[Data extracted from a collection]
============================================================

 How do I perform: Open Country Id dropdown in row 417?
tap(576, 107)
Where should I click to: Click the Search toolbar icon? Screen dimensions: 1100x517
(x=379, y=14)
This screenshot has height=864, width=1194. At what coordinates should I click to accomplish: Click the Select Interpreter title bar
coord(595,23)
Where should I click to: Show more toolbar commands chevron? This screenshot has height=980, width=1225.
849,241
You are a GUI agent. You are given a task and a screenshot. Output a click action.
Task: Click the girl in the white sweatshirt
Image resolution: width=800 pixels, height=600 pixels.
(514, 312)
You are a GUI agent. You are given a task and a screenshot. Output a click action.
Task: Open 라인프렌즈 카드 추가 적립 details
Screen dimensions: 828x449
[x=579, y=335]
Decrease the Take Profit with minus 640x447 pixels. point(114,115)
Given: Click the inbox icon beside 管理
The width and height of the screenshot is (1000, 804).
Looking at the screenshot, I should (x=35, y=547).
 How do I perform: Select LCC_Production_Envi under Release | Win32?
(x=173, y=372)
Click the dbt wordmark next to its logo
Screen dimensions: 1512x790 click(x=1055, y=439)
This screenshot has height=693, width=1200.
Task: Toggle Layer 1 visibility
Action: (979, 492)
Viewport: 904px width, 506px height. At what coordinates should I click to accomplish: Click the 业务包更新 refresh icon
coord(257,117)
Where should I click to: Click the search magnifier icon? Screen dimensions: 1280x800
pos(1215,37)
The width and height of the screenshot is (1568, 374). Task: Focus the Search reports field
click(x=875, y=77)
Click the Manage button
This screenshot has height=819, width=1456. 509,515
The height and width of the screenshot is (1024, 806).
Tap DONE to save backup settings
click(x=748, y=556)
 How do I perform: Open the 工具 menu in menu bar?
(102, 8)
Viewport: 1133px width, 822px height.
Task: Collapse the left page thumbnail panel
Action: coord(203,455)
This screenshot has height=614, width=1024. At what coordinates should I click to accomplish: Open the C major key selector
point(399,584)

============================================================

PROMPT | Your answer should be the lines from the one containing "Tap DONE to save backup settings" through the end of the records, both included, output exactly and with nothing added.

ANSWER BOX |
Tap DONE to save backup settings
click(x=748, y=556)
 How do I perform: Open the 工具 menu in menu bar?
(102, 8)
Viewport: 1133px width, 822px height.
Task: Collapse the left page thumbnail panel
Action: coord(203,455)
This screenshot has height=614, width=1024. At what coordinates should I click to accomplish: Open the C major key selector
point(399,584)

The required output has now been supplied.